水温管理のトラブルに一瞬悩んだ事例


ローバーミニの水温上昇について原因調査を行っています。

クーリングファンが作動せず、センサーの不具合かと思いきや、原因はそれとは異なりました。
サーモグラフィによる非接触温度計測を行っている個所は、ラジエタのアッパータンク。

クラシックミニのラジエタは、エンジンルームの側面に備わります。
そういう構造故に、冷却効率が悪いことは昔から有名な話。
アッパータンクの温度は100°越え。この際の水温計は水温が上がり過ぎのオーバーヒート一歩手前。

クーリングファンの作動を制御するファンセンサーは、ラジエタロワタンクに取り付けられています。
注目すべきは、アッパータンクの100°越えに対して、ロワタンクの温度は80°を下回った状態であります。

ファンセンサの温度が規定値以上にならなければ、ファンは作動せず。
対するアッパータンクは温度が上昇している。

こうなると、原因はここだ。
クーラント温度を管理する司令塔。サーモスタットが開いていないもしくは、開く温度が高い。

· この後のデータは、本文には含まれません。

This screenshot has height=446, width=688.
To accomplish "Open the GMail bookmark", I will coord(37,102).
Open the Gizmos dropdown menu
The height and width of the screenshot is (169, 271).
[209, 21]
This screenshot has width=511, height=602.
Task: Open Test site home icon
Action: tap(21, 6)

サーモグラフィによると、100°以上で開き始めるという状況でした。

サーモスタットの交換後は、アッパータンクの温度が落ち着き正常に復活。

ロワタンクの温度も適正化。
ファンセンサに正しい温度が伝わる事で、ファンの正常作動も可能になりました。

ファンセンサーがラジエタの下側に備わる車両は、昨今では皆無な仕様であり、水温適正管理に向かない形式であります。
車においてのトラブルと向き合う場合、その仕様や状況を把握する事が大切であると改めて感じた事例でした。